Жизнь не стала спокойней после возвращения Пегги из Блоувинг-Рока — она продолжала жить «как в аквариуме»: телефон звонил непрерывно; письма от поклонников приходили мешками; толпы людей преследовали ее на улицах, а интерес со стороны прессы ничуть не уменьшился. 25 июля она писала Лу Коул: «Гнет еще сильнее, чем до поездки в Блоувинг-Рок, и я не могу говорить с Джоном ни о чем, кроме контракта».

Контракт с Сэлзником спровоцировал новое, еще большее напряжение в их жизни. 27 июля Пегги, Джон и Стефенс заседали пять часов, обсуждая различные пункты договора, которые казались им неприемлемыми. И сразу после этого Джон пишет Лу Коул письмо на одиннадцати страницах через один интервал, в котором формулирует все оговорки к контракту, и отправляет его срочной почтой. Не успел он его отправить, как они со Стефенсом решают, что Пегги необходимо завтра же поехать в Нью-Йорк, чтобы лично уладить это дело. Они идут к телефону и сообщают Бретту и Путнэму, что Пегги ничего не подпишет, если они хоть кому-нибудь проговорятся о ее визите в Нью-Йорк.

В письме, написанном в тот же день в час ночи, Пегги объясняет Лу, что у нее нет «ни одежды, ни шляп, ни смены белья, ни даже хороших чулок, но, похоже, несмотря ни на что, она все-таки едет в Нью-Йорк». Все планы относительно поездки были составлены Джоном и Стефенсом.

Пегги не хотела воспользоваться пишущей машинкой, боясь разбудить Джона, и потому писала от руки своим корявым почерком, рассказывая Лу об интервью, которое она давала днем.
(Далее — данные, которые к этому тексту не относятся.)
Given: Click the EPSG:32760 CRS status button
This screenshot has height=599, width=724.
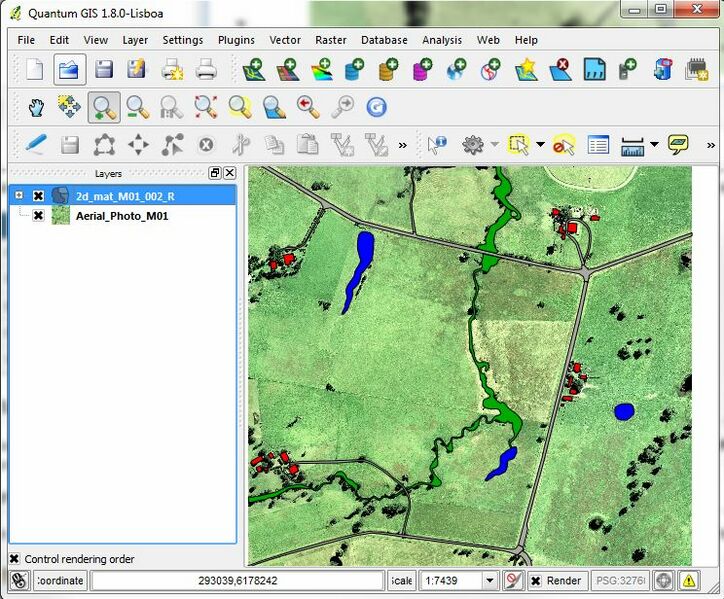Looking at the screenshot, I should pyautogui.click(x=622, y=581).
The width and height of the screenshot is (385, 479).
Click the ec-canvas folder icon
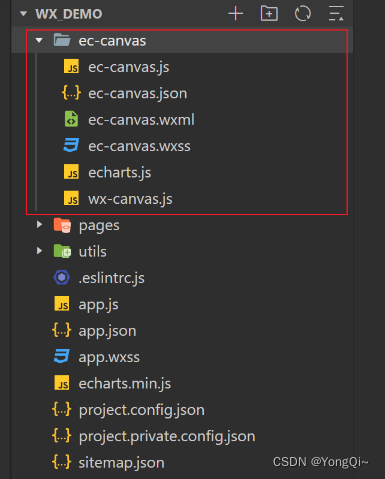[x=62, y=41]
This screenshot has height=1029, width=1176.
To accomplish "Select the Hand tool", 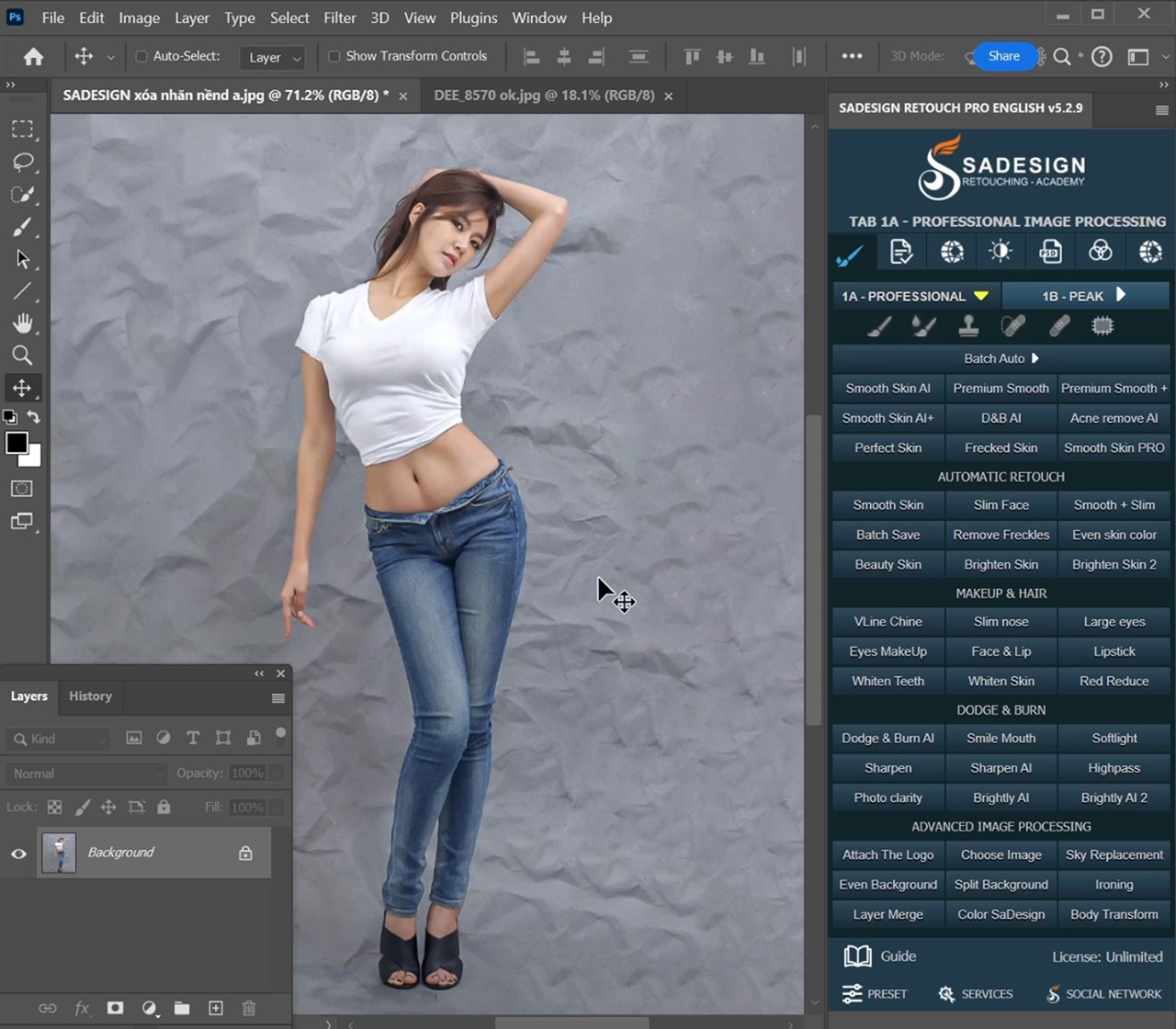I will pyautogui.click(x=22, y=323).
Планировалось, что разговор пойдет о современной литературе. И вот репортер спросил ее, какой тип бюстгальтеров она предпочитает, и когда она, не колеблясь, ответила, что вообще не носит бюстгальтеры, репортер почему-то был «ужасно сконфужен».

Гершель Брискель тоже вернулся домой, в Риджфилд, что примерно в часе езды на поезде от Нью-Йорка, и на следующий день Пегги телеграфирует ему и его жене Норме, что хотела бы навестить их. Пегги планировала ночь провести в Нью-Йорке в отеле вместе со Стефенсом, а на следующий вечер, когда переговоры уже должны завершиться, уехать на несколько дней к Брискелям.

В Нью-Йорк Пегги со Стефенсом прибыли рано утром 29 июля и, остановившись в отеле Гросвенор, недалеко от издательства Макмиллана, сразу отправились на встречу.

Среди присутствующих на ней были два юриста от «Макмиллана» и два — от Сэлзника, а также Кей Браун, помощница Сэлзника, и Анни Уильямс. Лэтем пребывал в отпуске и находился в своем доме в Таннерсвилле, штат Нью-Йорк. Лу Коул также отсутствовала.

Это была первая встреча Пегги с мисс Уильямс, и Пегги была холодна с ней, сидя за столом напротив Анни. Встреча продолжалась несколько часов, и именно Пегги была инициатором почти всех дискуссий.

Результаты переговоров по статье о страховании, которая в ее прежнем виде оставляла Пегги беззащитной перед возможными судебными исками за клевету, если кто-то заявит, что герой фильма списан с какого-то реального человека, и по вопросу об авторских правах были в пользу Пегги. Оставался, таким образом, еще нерешенным вопрос о праве Пегги на окончательное одобрение сценария.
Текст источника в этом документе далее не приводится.